During advanced intrusions, an attacker may plant multiple agents across the environment to maintain persistence even if one instance is contained. Once responders isolate or disable one C2 agent, they can analyze it to understand how it operates, identifying the command server’s IP address, collecting file hashes, or extracting other unique indicators. These insights allow responders to hunt for and eradicate additional agents that may be hidden elsewhere in the network. While containment stops an attacker from taking further action, eviction focuses on helping to make sure the attacker cannot reenter or regain access, even when the attacker has deployed multiple persistence mechanisms.
By tracking and working toward reducing Time-to-Eviction, it strengthens the blue team’s ability to thoroughly cleanse the environment, restore full operations, and achieve more long-term resilience.
Time-to-Eviction Illustration
Why measuring attack complexity matters
After refining these operational metrics, it became clear that results were difficult to compare without accounting for attack sophistication. Measuring basic intrusion and an advanced attack in the same way can skew results, prompting a natural next question: How can we consistently measure the difficulty of an attack chain itself?

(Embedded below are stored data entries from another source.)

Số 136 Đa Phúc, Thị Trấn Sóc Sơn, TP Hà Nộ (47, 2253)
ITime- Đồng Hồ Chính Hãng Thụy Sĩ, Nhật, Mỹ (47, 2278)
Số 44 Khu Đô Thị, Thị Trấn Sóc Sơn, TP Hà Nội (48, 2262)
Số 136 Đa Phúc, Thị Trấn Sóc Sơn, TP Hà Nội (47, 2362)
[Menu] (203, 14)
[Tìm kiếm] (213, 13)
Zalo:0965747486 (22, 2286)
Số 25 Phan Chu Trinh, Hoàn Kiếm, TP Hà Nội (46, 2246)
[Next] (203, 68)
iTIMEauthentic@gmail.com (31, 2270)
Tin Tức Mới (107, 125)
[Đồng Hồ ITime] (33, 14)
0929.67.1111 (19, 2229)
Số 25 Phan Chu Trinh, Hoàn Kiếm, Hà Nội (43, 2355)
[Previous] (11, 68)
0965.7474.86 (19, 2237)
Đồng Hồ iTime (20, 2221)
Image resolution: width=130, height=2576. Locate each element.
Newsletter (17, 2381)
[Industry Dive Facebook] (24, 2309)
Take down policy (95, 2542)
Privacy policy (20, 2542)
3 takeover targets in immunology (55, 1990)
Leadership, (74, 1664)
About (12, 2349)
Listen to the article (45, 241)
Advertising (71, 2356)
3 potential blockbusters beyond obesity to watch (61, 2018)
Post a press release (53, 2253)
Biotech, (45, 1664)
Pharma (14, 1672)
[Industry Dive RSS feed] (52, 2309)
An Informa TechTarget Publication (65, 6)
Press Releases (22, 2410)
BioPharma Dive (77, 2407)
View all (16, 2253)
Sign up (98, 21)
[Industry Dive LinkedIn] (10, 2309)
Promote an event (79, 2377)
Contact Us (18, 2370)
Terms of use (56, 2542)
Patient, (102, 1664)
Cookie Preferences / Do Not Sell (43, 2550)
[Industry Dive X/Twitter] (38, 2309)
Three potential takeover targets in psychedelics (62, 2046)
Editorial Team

To answer this, we developed Red Team Levels, a composite scoring system that assigns a 1–5 difficulty rating to each stage of an attack chain based on weighted factors such as:
- Type of exploit required (e.g., public exploit vs. zero‑day)
- Tooling sophistication
- Attacker technique mapped to skill level involved
- Time required to achieve the objective
For example, establishing a foothold on the public attack surface may score a 1 if it relies on a trivial public exploit, or a 5 if it requires a complex zero-day. Standardizing difficulty in this way allows teams to:
- Deliver consistent, quantitative recommendations
- Identify systemic weaknesses
- Track improvement across years
- Align red team insights with security investment priorities
This scoring model adds much needed repeatability, helping transform red teaming into a more measurable and scientifically grounded discipline. Over time, Red Team Levels also make it possible to track year-over-year improvement in both adversary resistance and defensive capability.
Red Team Levels Web UI created by Kegan Hickson
(Note: this graphic contains example data; no real operational metrics are shown.)
By having Red Teams independently measure metrics such as Time-to-Detection, Time-to-Containment, and Time-to-Eviction, organizations can gain a stronger foundation for evaluating their defensive effectiveness, communicating meaningful results to the business, and guiding strategic security investments. When combined with a consistent scoring model, these metrics offer a clear, outcome driven view of defensive maturity and help security leaders assess whether their red teaming programs are measurably improving the organization’s ability to disrupt real-world threats.